## Provided passage
# # # # # # #

I removed two recently-added sentences that sounded nonsensical:

It is not clear why spontaneous weak decay occurs, i.e. what causes a quark to decay into a lower energy state; but it is theorised that it may be due to the Higgs mechanism.

it's very clear why quarks decay: they emit a virtual W boson and are converted in a lighter quark. That's indeed clearly explained the article. I wonder why the person who wrote that sentence thinks that "it may due to the Higgs mechanism". Before even thinking of reinstating the sentence, please explain that.

The weak interaction typically results in the liberation of electrons, the particles which govern electromagnetism.

As we also explain in the article, the weak interaction affects all quarks and leptons (not just electrons). And what does it mean that electrons "govern electromagnetism"?

Also, the sentence about binding energy sounds fishy to me (to start with, force and energy are two different concepts!). Could the person who wrote it please elaborate on what it means, and provide references?

Cheers, Ptrslv72 (talk) 23:26, 15 March 2011 (UTC)

Seems to me

they emit a virtual W boson and are converted in a lighter quark

says how they decay, not why. Why, as in what causes the decay, what triggers it? Consider why did George Mallory climb Mount Everest: "Because it's there.". Gah4 (talk) 23:22, 5 August 2015 (UTC)

## Accessibility against encyclopaedic value

Recent edits (particularly by Stephen Poppitt) have brought to the forefront a couple of issues. Personally, I find that some of it amounts to a technical witchhunt, in the sense that we lose some important things: encyclopaedic tone, and readability in general. Consider this edit, for example. Quantum superpositions are pretty complicated, and really only useful for the expert reader (in my experience, degree level or above). I don't really think we need to aim the explanation of them to a much lower audience here. Summaries in a few words are likely to fail to get the point across - anything with quantum probabilities, etc, is likely to go over casual readers, and I dare say "(that is to say, it has a possibility of becoming any one of the three up-type quarks)" is actually more confusing. The casual reader can, as it stands, accept that there is something 'slightly weird' going on, and read further if he/she wants, else skip over. I think this point should be kept in mind. Similarly CP-parity violations, for example, needs (as it has been since I arrived) suitably excluded from the more understandable bits. Whilst you could spend all day explaining everything about it, this is not the place, and certainly not to try and bring it down to an elementary level. Grandiose (me, talk, contribs) 20:10, 16 March 2011 (UTC)

# # # # # # #

## Direction 1
Set down word for word the part of the quark discussion starting with "As we also explain" and going on through "August 2015 (UTC)".

# # # # # # #

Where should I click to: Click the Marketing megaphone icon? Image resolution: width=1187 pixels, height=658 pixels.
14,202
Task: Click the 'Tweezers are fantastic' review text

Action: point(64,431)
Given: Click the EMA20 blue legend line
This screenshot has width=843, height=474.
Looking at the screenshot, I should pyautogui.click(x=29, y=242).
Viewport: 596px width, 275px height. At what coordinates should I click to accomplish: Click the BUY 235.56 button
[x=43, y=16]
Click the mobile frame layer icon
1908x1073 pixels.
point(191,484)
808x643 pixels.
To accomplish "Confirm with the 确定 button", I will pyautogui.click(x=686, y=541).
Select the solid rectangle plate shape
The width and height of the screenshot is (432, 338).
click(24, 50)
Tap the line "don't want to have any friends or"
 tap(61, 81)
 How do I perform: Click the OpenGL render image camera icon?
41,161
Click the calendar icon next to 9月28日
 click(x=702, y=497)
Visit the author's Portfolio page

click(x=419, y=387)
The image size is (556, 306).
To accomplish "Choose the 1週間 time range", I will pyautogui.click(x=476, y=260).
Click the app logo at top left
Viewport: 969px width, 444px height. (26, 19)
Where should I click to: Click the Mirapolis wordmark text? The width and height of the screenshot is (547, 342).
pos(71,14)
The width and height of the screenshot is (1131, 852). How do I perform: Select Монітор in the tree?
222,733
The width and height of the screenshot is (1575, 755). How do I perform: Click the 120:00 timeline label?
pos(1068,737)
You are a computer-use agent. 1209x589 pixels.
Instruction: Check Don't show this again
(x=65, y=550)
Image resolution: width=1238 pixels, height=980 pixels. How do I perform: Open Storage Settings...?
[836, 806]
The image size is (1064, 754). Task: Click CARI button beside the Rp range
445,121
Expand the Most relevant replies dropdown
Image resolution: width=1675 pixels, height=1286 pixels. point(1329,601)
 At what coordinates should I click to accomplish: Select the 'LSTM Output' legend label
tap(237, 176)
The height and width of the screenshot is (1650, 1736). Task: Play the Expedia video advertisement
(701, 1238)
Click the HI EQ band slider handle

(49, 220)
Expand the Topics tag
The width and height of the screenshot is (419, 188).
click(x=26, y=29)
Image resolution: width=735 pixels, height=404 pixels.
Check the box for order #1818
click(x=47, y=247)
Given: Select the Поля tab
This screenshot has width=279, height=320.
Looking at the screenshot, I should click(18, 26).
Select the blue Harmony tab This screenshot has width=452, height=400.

# # # # # # #

## Direction 2
Extract from the records the lines starting with the line with "You are a computer-use" and going on through the line with "Image resolution: width=1675", both included, and reproduce them unchanged.

## Written reply 1
As we also explain in the article, the weak interaction affects all quarks and leptons (not just electrons). And what does it mean that electrons "govern electromagnetism"?

Also, the sentence about binding energy sounds fishy to me (to start with, force and energy are two different concepts!). Could the person who wrote it please elaborate on what it means, and provide references?

Cheers, Ptrslv72 (talk) 23:26, 15 March 2011 (UTC)

Seems to me

they emit a virtual W boson and are converted in a lighter quark

says how they decay, not why. Why, as in what causes the decay, what triggers it? Consider why did George Mallory climb Mount Everest: "Because it's there.". Gah4 (talk) 23:22, 5 August 2015 (UTC)

## Written reply 2
You are a computer-use agent. 1209x589 pixels.
Instruction: Check Don't show this again
(x=65, y=550)
Image resolution: width=1238 pixels, height=980 pixels. How do I perform: Open Storage Settings...?
[836, 806]
The image size is (1064, 754). Task: Click CARI button beside the Rp range
445,121
Expand the Most relevant replies dropdown
Image resolution: width=1675 pixels, height=1286 pixels. point(1329,601)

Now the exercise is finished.